Monday, January 9, 2012

Bread time...



I've come a long way in the kitchen since sophmore year of high school when my mom started working nights and my dad and I were left to our own devices to make wholesome family dinners. Our first dinner I cooked for us together was a pan seared chicken (yeah this sounds fancy and all, but too thick a chicken in too small a pan led to almost salmonella poisoning)..okay, we didn't get sick from that dinner but I also don't remember how it finally got cooked --something tells me a microwave was involved after a frustrating stint standing over a pan for what seemed like forever.

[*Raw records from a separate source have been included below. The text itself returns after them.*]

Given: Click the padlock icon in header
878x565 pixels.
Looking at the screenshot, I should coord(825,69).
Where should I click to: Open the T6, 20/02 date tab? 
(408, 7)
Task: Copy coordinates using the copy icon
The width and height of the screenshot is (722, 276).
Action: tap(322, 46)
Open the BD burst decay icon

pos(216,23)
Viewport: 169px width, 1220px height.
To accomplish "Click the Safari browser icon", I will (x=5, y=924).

I'm confident now preparing meats and poultry, pasta and sauces, vegetables and dips. I always shied away from recipes involving dry active yeast, "proofing" dough (whatever that was supposed to mean) and any involving a time frame of over an hour. What can I say, patience--not a virtue I was born with. 

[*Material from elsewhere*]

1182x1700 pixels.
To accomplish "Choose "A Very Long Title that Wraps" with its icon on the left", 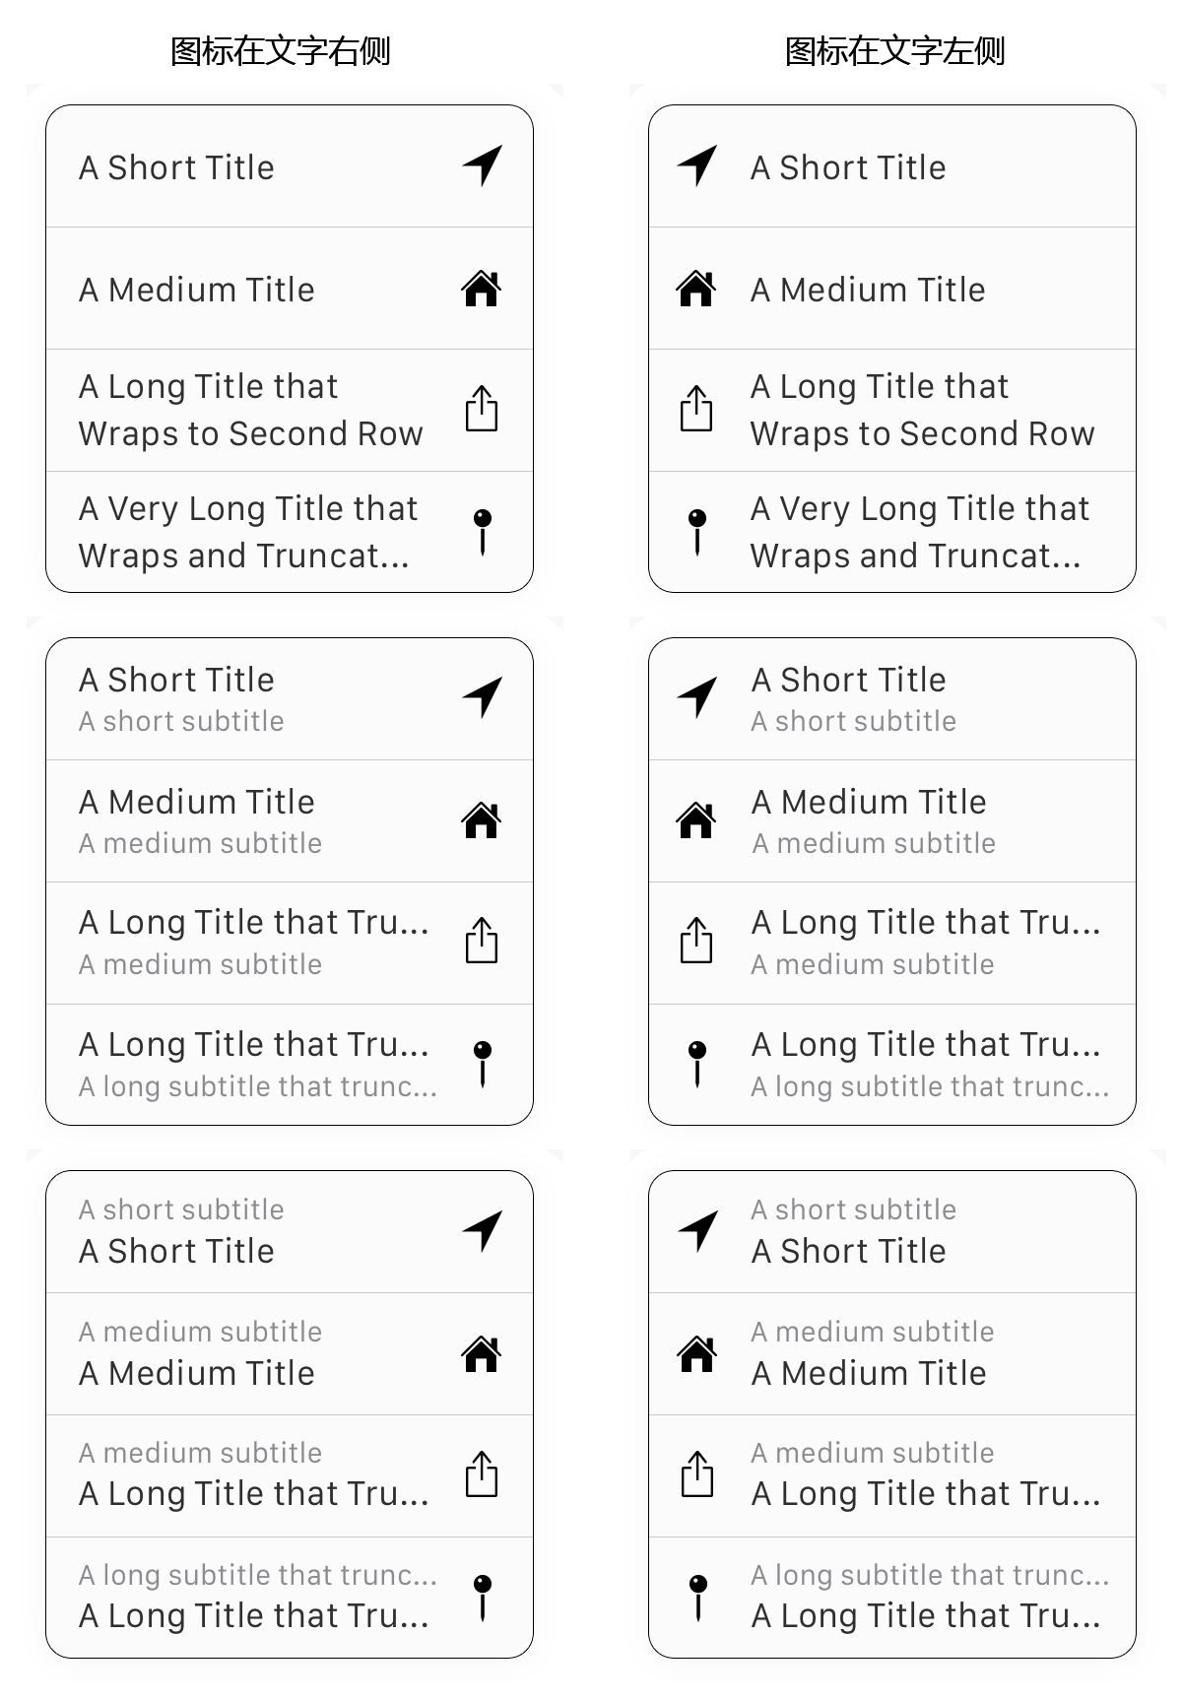I will click(x=892, y=532).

So here I meet 2012 and a bucket list of things to accomplish (most involving new adventures in the kitchen), and making break sans bread machine is staring me in the face. After a lengthy stare down and quick walk to the store we were in business to make rosemary italian bread--a recipe including both a 3 hour time frame AND active dry yeast. I couldn't be happier with the results.  

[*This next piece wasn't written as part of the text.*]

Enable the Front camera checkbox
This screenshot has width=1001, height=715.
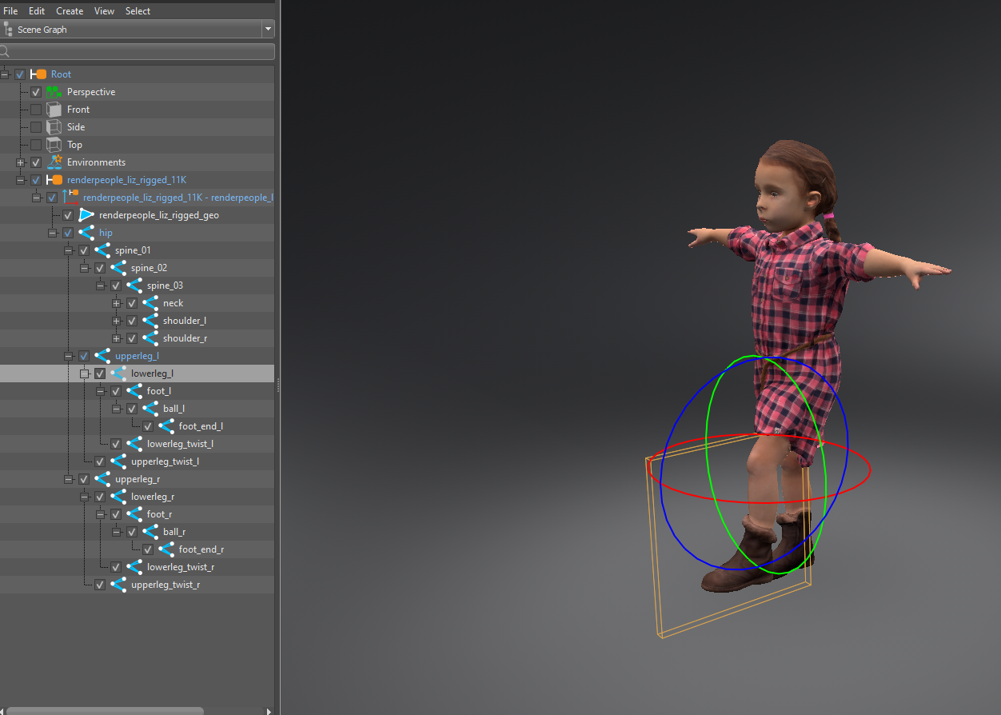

The bread was crispy on the outside, tender and flavorful on the inside, and impressive enough to give as gifts or serve to dinner guests. I modified this recipe and used regular old all purpose flour in place of the bread flour, added 2 cloves of grated garlic, put all two tablespoons of rosemary into the dough and topped the loaf with coarse ground sea salt and black pepper. Paired with a husband at home and a full queue on netflix, we had the perfect afternoon to snack before hosting some friends for dinner. 






*note: almost of all of the recipes I make are not 100% original. Most have been modified from published recipes from cookbooks, magazines, websites, and blogs. Some have been completely modified with little in common to the original, others only slightly modified for a variety of reasons. I do not in anyway claim to have been the original creator of any posted recipes unless otherwise noted.